Reproduce every line of the records with each instance of "Contact Us" replaced by "Get in Touch" and all other text unchanged. Omit the pictures from your answer.

_Exercise material_.
^^^^^^^^^^^^^^^^

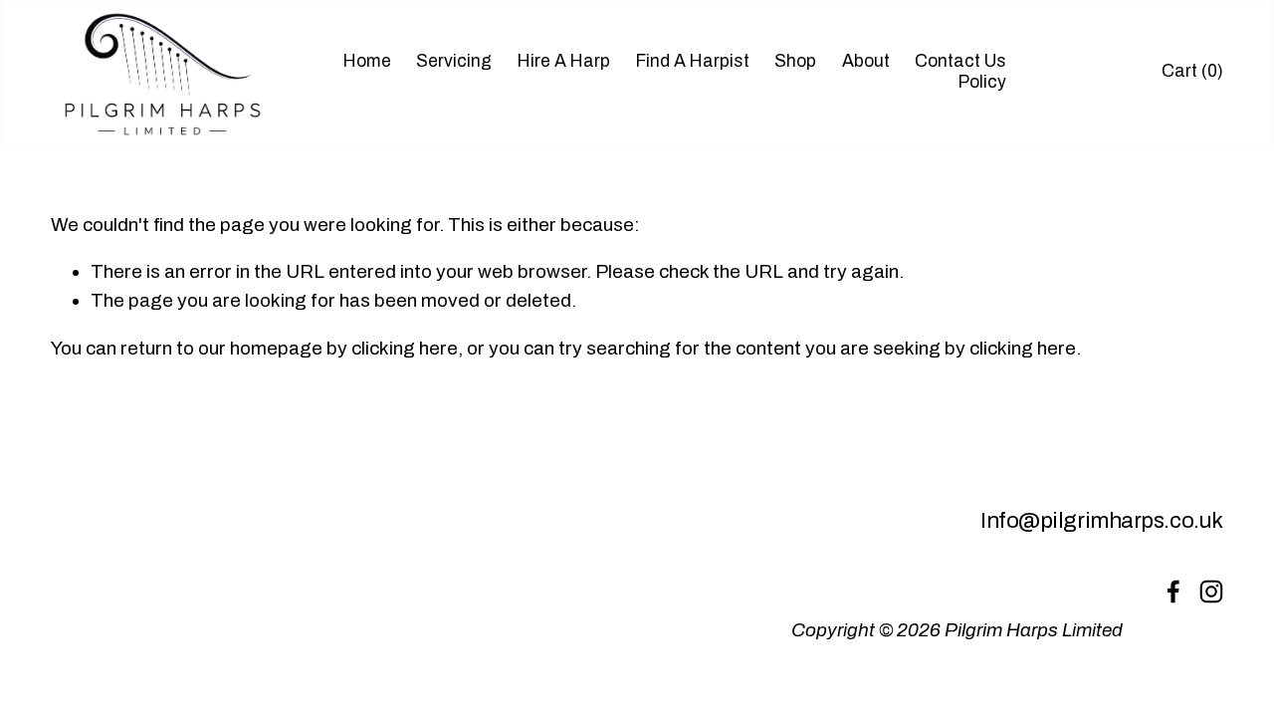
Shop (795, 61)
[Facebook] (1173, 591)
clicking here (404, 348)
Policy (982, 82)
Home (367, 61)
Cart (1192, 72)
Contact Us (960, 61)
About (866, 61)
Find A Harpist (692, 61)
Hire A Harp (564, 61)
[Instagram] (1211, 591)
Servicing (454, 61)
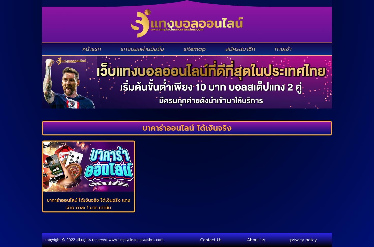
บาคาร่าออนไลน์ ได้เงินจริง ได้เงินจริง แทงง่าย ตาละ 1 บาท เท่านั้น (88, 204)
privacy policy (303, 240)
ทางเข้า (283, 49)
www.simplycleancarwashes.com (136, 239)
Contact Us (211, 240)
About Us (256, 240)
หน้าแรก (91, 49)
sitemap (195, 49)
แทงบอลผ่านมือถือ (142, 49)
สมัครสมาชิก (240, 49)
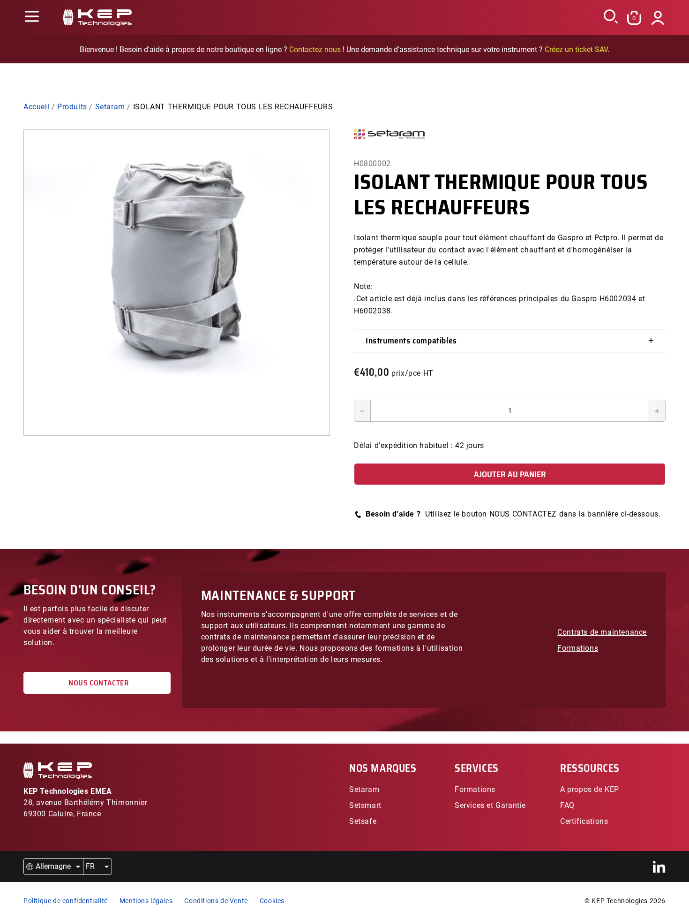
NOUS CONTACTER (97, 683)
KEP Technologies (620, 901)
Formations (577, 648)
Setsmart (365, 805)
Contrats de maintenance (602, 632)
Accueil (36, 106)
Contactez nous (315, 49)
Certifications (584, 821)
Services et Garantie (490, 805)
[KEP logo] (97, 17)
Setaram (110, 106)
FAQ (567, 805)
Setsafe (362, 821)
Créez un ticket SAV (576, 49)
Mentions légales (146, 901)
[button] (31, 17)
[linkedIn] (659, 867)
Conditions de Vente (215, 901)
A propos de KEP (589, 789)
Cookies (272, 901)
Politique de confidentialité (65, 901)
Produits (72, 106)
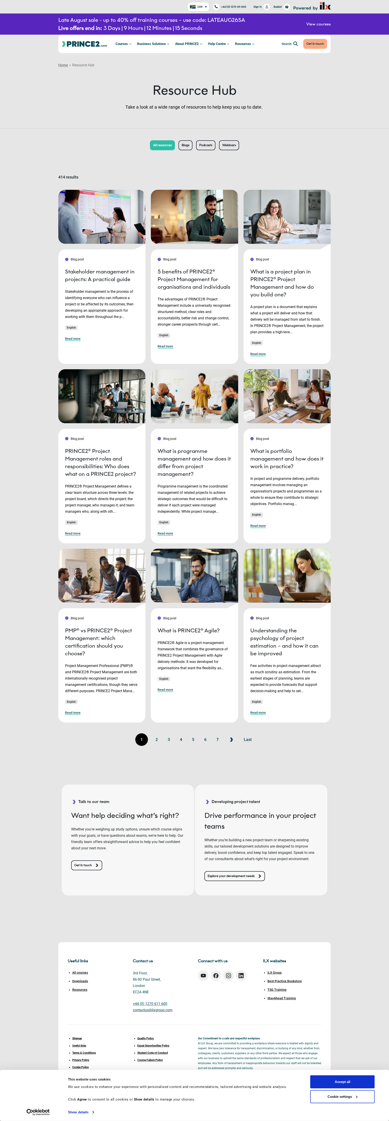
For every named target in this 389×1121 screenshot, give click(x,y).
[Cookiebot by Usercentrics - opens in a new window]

^^^^^^^^^^^^^^^^

_Complete response_.
Shop (795, 61)
[Facebook] (1173, 591)
clicking here (404, 348)
Policy (982, 82)
Home (367, 61)
Cart (1192, 72)
Get in Touch (960, 61)
About (866, 61)
Find A Harpist (692, 61)
Hire A Harp (564, 61)
[Instagram] (1211, 591)
Servicing (454, 61)
บาคาร่าออนไลน์ ได้เงินจริง ได้เงินจริง แทงง่าย ตาละ 1 บาท เท่านั้น (88, 204)
privacy policy (303, 240)
ทางเข้า (283, 49)
www.simplycleancarwashes.com (136, 239)
Get in Touch (211, 240)
About Us (256, 240)
หน้าแรก (91, 49)
sitemap (195, 49)
แทงบอลผ่านมือถือ (142, 49)
สมัครสมาชิก (240, 49)
NOUS CONTACTER (97, 683)
KEP Technologies (620, 901)
Formations (577, 648)
Setsmart (365, 805)
Contrats de maintenance (602, 632)
Accueil (36, 106)
Contactez nous (315, 49)
Certifications (584, 821)
Services et Garantie (490, 805)
[KEP logo] (97, 17)
Setaram (110, 106)
FAQ (567, 805)
Setsafe (362, 821)
Créez un ticket SAV (576, 49)
Mentions légales (146, 901)
[button] (31, 17)
[linkedIn] (659, 867)
Conditions de Vente (215, 901)
A propos de KEP (589, 789)
Cookies (272, 901)
Politique de confidentialité (65, 901)
Produits (72, 106)
For every named target in this 389×1121 screenshot, give click(x,y).
[Cookiebot by Usercentrics - opens in a new window]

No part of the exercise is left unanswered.